In a strong community accountability setting, you tend to feel accountable first and foremost to your family, tribe, group of clans, or the nation that you come from. Collective achievement is extremely important. Your parents and teachers will likely have raised you to evaluate every situation in terms of the good of the family or even the larger community. The word “obligation” tends to be used more often here than in an individual accountability setting.

Community Accountability

 

In a community accountability setting you are given permission to try things, but only if it serves the community or family as a whole. The word “self” in the language of the society is seen as neutral at best, or negative at worst. In individual accountability settings it is often seen as positive.

Individual Accountability

If you come from society with a strong individual accountability culture, your parents would likely have raised you to pursue your “own” path, and to try to discover things “for yourself.” You feel first and foremost accountable to yourself for your opinions, your growth, life direction, and career. Individual accountability cultures often carry a sense of individual freedom and the idea that you are given permission to try things that do not necessarily benefit the community if you think they will benefit you.

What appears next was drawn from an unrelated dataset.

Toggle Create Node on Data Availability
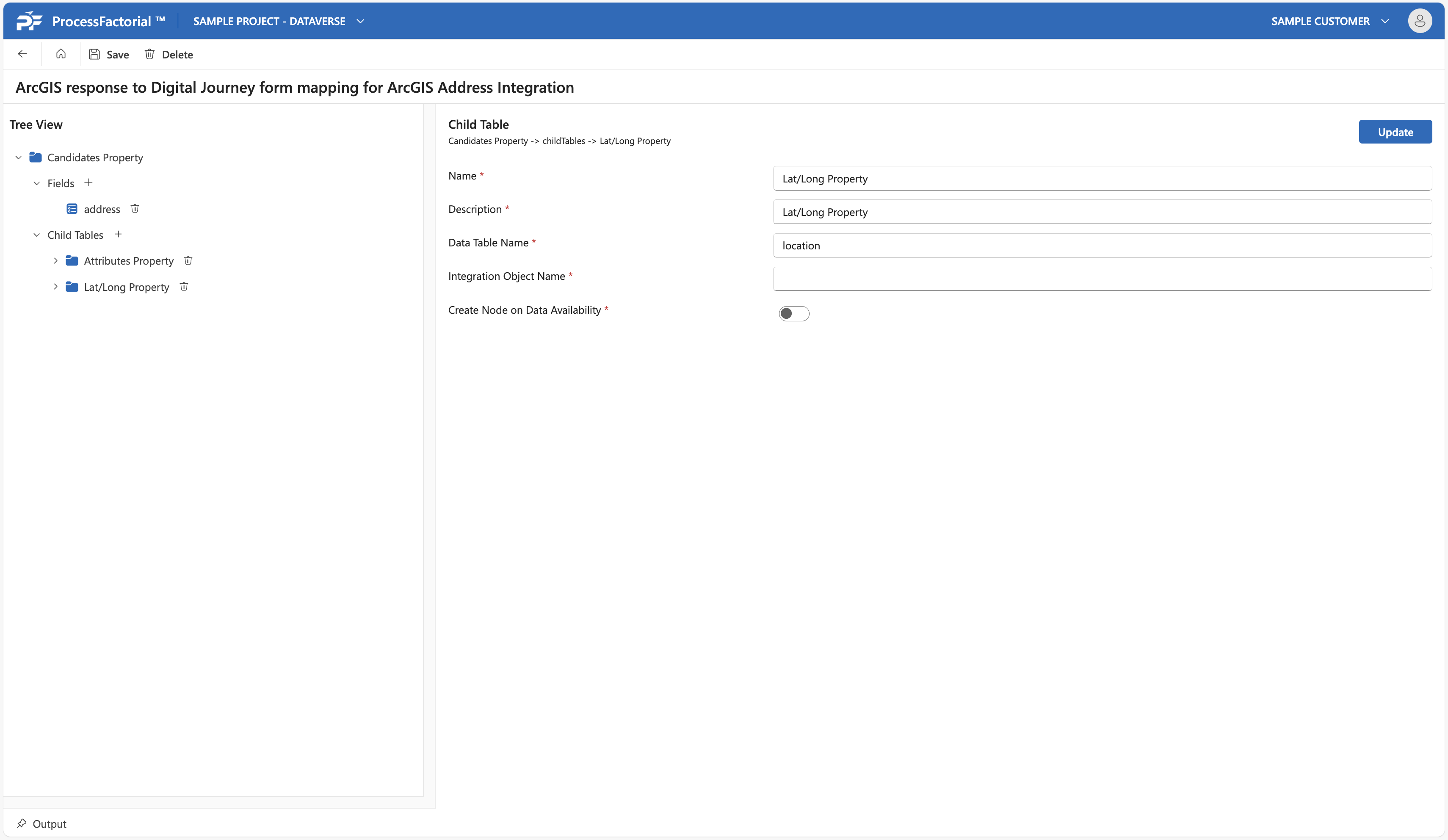1448x840 pixels. tap(793, 313)
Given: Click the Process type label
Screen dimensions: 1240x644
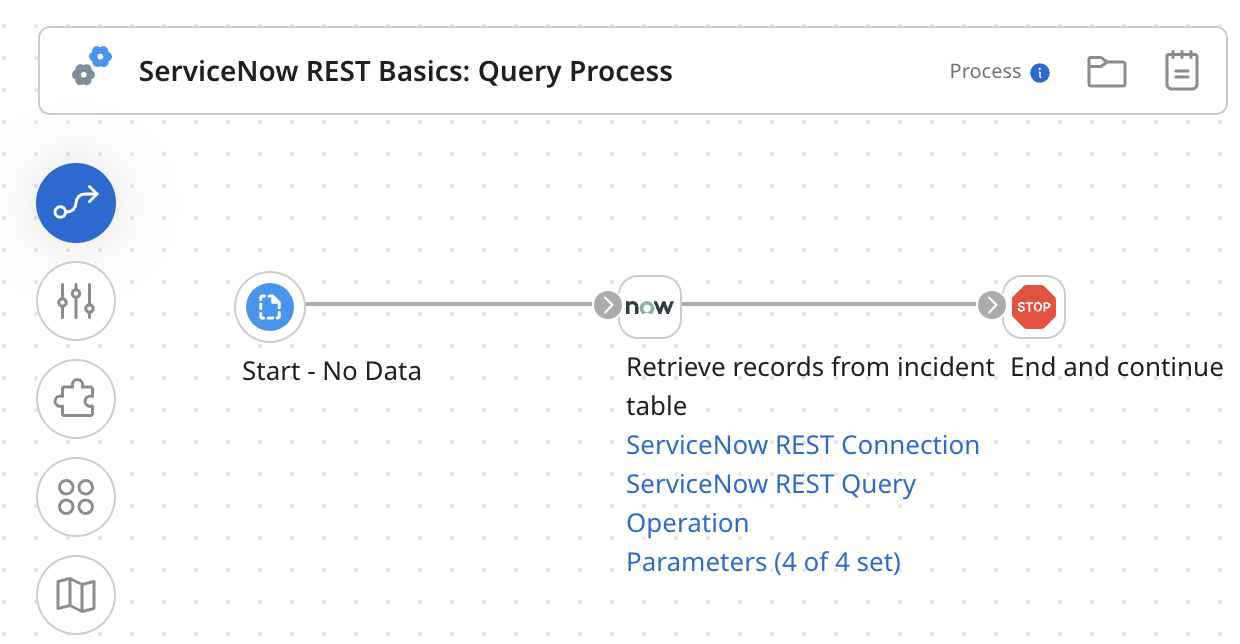Looking at the screenshot, I should point(986,71).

Accountability in Performance Management

Most performance management systems in the world have been designed in the context of individual accountability cultures with the assumption that people have that mindset. When individual accountability performance management systems are deployed in community accountability cultures, however, problems result.

If you are working in a community accountability culture, do you still use purely individual measures, or do you try to measure the sales team as a whole in some way? We have found that accountability performance mechanisms in community accountability cultures work best when they consider interpersonal qualities in the workplace, rather than just the work itself. That means you try to measure not just how much revenue the team brought in, but also how much they worked together to generate new accounts.

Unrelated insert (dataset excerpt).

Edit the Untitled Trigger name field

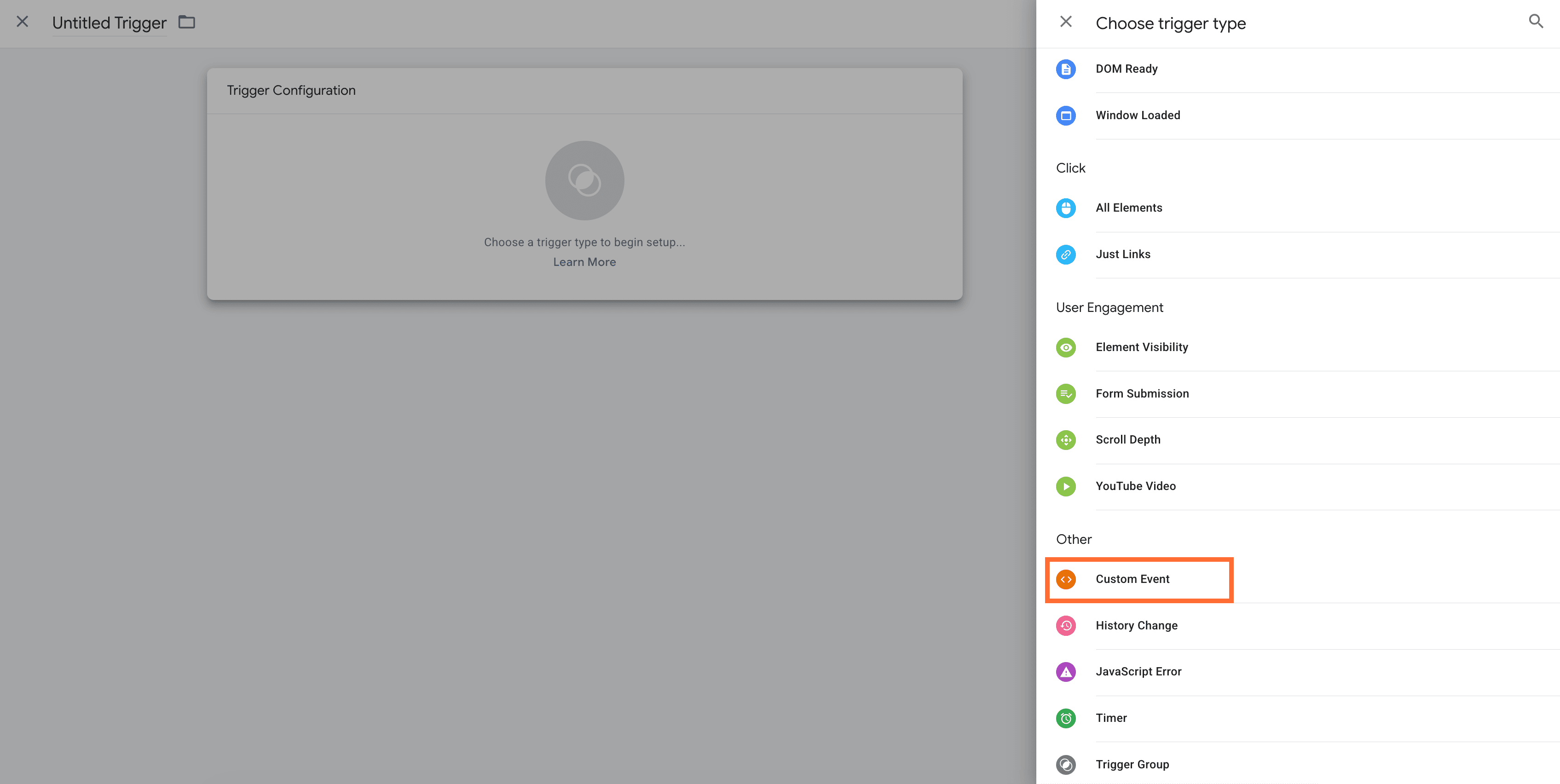(109, 23)
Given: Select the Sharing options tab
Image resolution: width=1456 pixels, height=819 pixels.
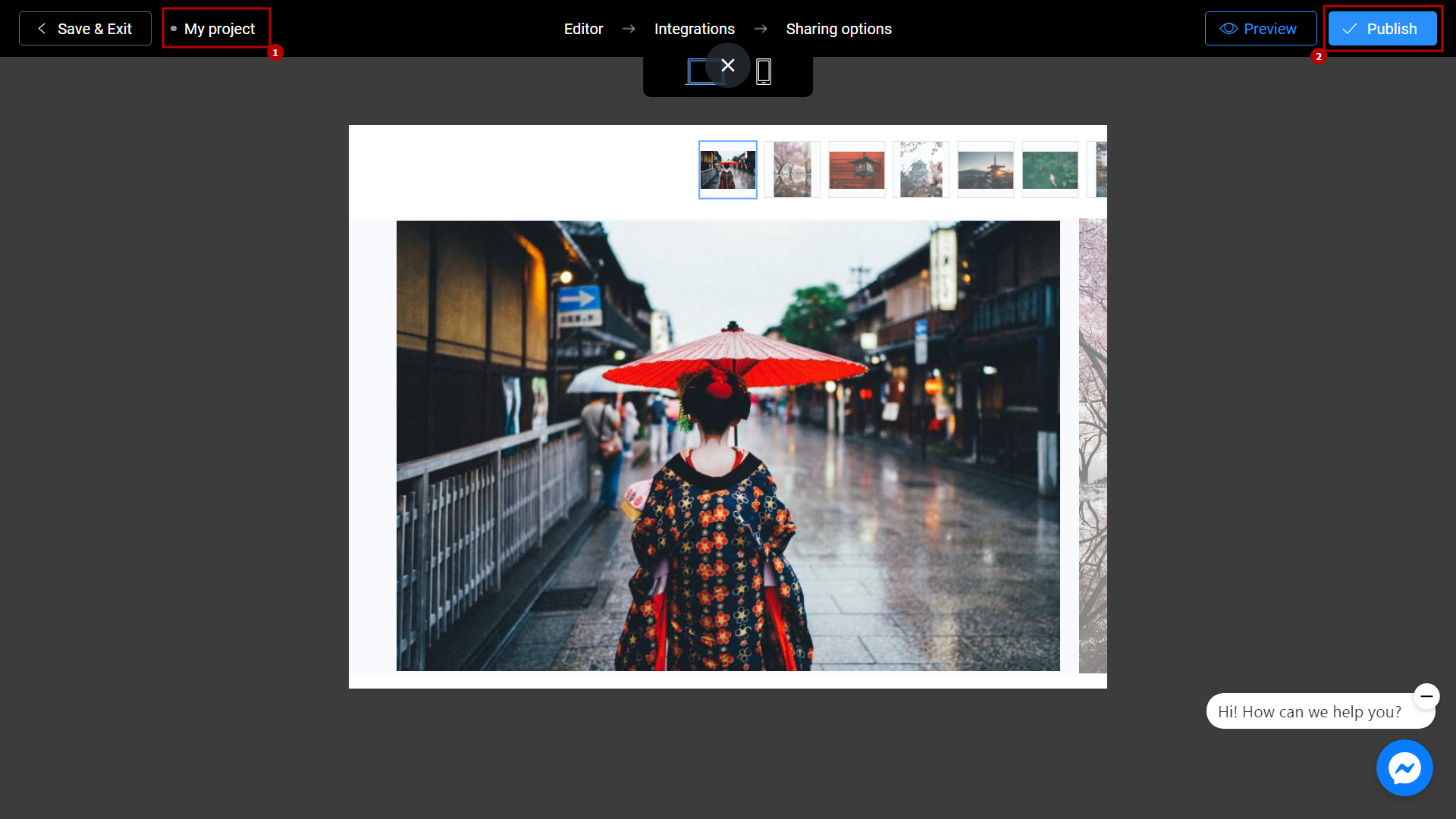Looking at the screenshot, I should point(838,28).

Work in a Community Accountability Setting can be more Relationship-Oriented

Very often in individual accountability cultures, turnover rates shoot up when the working environment gets toxic. So another community accountability measure could be that you hold the manager and his or her team responsible for staff retention, so that if the team collectively drops their turnover rate, their measured performance increases.

The “togetherness” of the team is extremely important in community accountability cultures. Building social capital is emphasized and work is more relationally centered. However, in individual accountability cultures work tends to be more task-oriented, especially in the short term.

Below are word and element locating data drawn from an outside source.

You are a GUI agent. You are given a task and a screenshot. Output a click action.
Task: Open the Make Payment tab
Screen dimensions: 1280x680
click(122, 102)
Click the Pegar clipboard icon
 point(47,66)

Togetherness of the team in community accountability cultures

 

In an individual accountability culture you are more likely to hear someone say, “It’s the task that’s important. Liking my colleagues is not necessarily a priority.” Good relationships are extremely important in individual accountability countries, especially for long term performance, but in community accountability cultures people will often flat out refuse to work together with someone they don’t have a good relationship with. If you put these staff members together with people who have an attitude of, “check your emotions at the door and just get the job done,” then you are in for a clash.

In the most extreme cases, applying a performance management system that was developed in an individual accountability culture can decrease performance. In one example, a financial services company would lease a high-class luxury vehicle for salespeople that outperformed their highest performance targets. This worked well in all of the individual accountability countries in which they tried it. However in the community accountability culture none of the sales staff wanted to over-achieve if that meant receiving commissions and bonuses beyond what their manager got, and no one wanted to drive the vehicle that was offered because it was a more prestigious vehicle than the one their manager drove. In response, the sales staff purposely underachieved in order to ensure they would not run the risk of getting rewards that were inappropriate in their community accountability setting.

Performance management is one of the most visible areas where knowledge of the Accountability dimension of culture is vital. Measuring your employees in light of the cultural environment in which they work is crucial to avoid expensive mistakes.  There are other areas, including in building social capital and relationships in the workplace, which are also affected by this dimension.